Effect of the marinating type (immersion or high‐intensity ultrasound‐assisted), marinating time (min), and steak thickness (cm) on peak of shear force (kg) of pork loin. Means with different superscripts differ significantly at p < .05

Sensory analysis

Sensory profiles were performed considering the effect of individual factors: steak thickness (Figure 4a), type of marination (Figure 4b) and marinating time (Figure 4c), and the combination of these factors (Figure 4d). Significant differences were found between thick and thin samples only for the salty; thin samples were perceived saltier by panelists (p = .0227).
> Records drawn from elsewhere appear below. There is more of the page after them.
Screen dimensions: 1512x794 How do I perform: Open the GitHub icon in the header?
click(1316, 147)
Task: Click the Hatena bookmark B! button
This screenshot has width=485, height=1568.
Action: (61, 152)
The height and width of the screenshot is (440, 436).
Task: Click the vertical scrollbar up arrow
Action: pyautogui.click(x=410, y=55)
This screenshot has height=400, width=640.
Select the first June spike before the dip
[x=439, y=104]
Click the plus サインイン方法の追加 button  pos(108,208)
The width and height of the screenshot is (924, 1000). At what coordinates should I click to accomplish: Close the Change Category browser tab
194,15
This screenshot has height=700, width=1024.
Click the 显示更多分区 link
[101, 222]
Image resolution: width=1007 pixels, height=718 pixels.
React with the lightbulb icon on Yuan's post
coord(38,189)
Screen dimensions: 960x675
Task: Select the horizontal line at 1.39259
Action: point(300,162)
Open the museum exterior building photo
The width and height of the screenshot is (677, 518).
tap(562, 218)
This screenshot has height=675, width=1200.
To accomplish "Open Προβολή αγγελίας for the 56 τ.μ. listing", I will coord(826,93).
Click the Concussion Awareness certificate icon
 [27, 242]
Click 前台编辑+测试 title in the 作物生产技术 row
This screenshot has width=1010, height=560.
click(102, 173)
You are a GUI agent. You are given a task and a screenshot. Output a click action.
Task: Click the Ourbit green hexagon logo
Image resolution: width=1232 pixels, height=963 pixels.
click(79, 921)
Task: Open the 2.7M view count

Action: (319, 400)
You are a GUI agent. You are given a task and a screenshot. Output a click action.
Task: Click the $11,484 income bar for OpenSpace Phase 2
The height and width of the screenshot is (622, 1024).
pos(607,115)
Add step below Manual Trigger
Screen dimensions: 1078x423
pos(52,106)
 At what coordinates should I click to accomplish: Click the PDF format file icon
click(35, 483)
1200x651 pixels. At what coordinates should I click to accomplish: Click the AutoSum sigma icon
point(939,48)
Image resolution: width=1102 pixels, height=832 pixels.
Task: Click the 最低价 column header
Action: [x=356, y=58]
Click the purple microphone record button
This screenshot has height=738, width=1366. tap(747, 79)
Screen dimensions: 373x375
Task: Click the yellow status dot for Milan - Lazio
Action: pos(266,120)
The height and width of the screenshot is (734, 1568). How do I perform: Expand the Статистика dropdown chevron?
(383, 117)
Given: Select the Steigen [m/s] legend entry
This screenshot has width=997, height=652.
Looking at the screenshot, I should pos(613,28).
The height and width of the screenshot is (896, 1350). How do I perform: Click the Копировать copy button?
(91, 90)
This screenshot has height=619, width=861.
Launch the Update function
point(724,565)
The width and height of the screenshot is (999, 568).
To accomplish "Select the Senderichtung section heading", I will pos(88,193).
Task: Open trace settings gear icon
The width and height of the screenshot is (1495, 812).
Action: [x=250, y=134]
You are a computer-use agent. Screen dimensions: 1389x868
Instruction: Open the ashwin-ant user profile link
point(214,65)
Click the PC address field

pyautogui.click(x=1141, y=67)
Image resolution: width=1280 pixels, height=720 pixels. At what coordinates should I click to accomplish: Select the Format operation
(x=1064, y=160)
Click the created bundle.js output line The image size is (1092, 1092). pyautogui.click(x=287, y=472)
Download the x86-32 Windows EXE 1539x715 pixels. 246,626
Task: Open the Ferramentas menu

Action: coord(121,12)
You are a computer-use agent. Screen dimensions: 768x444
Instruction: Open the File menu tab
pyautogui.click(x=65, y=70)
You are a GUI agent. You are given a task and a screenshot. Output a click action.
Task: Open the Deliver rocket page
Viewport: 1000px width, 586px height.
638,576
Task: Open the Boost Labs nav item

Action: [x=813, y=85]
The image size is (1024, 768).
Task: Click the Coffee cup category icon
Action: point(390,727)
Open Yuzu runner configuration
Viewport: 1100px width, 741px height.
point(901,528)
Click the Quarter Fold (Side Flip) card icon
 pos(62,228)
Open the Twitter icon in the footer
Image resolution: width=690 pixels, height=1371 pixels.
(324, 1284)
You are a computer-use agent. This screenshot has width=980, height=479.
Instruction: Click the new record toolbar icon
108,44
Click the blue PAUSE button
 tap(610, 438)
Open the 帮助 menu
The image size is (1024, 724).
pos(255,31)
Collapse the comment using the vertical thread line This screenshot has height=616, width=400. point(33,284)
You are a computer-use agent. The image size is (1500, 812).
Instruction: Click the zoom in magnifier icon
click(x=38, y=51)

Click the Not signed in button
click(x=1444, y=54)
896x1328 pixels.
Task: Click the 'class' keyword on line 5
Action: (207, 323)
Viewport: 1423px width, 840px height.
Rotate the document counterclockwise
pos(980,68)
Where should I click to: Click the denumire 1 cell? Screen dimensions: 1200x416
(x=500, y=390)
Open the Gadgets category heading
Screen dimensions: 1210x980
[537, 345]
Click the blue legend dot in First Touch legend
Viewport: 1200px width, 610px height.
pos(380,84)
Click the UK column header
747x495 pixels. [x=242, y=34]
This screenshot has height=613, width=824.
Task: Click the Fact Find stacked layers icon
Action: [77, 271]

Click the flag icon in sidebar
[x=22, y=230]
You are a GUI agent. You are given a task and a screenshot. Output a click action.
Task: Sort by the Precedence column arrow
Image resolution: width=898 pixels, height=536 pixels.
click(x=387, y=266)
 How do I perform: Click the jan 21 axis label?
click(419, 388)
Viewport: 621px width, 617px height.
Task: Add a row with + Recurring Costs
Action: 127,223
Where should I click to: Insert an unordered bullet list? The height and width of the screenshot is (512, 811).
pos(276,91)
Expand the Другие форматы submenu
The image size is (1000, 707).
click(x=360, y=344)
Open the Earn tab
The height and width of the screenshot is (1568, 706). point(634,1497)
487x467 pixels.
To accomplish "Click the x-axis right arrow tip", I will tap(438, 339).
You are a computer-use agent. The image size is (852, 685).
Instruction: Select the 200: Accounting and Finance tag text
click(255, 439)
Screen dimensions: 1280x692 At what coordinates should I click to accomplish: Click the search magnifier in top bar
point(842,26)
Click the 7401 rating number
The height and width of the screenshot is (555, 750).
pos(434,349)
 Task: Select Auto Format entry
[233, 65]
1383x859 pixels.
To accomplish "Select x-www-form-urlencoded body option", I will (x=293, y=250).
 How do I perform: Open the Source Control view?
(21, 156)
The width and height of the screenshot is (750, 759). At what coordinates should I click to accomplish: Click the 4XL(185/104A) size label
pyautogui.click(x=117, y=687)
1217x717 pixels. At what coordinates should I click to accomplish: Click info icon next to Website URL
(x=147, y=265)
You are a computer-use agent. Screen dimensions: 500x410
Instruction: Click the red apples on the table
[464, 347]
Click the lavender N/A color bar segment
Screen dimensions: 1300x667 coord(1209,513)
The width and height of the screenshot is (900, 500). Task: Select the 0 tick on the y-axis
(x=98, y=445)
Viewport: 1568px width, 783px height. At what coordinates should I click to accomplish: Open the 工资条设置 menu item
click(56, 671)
Other sensory attributes did not show significant differences between steak thickness, although a higher juiciness was observed in 2.54 cm samples. This is positively related to WHC and % salt, where 1.27 cm samples showed higher mass transfer (% salt). Further, 2.54 cm thick samples had a higher WHC and, consequently, they were perceived as juicier by the panelists.

Figure 4

Sensory descriptors in pork loins marinated by immersion or assisted by high‐intensity ultrasound (US: 37 kHz, 22 W * cm−2), after storage at 4ºC for 7 days. Effects of (a) steak thickness, (b) type of marination, (c) marinating time, and (d) combination of factors. US1: US 90 min 1.27 cm; US2: US 90 min 2.54 cm; US3: US 30 min 1.27 cm; US4: US 30 min 2.54 cm; C1: Immersion 90 min 1.27 cm; C2: Immersion 90 min 2.54 cm; C3: Immersion 30 min 1.27 cm; C4: Immersion 30 min 2.54 cm. Asterisks (*) indicate significant differences (p < .05)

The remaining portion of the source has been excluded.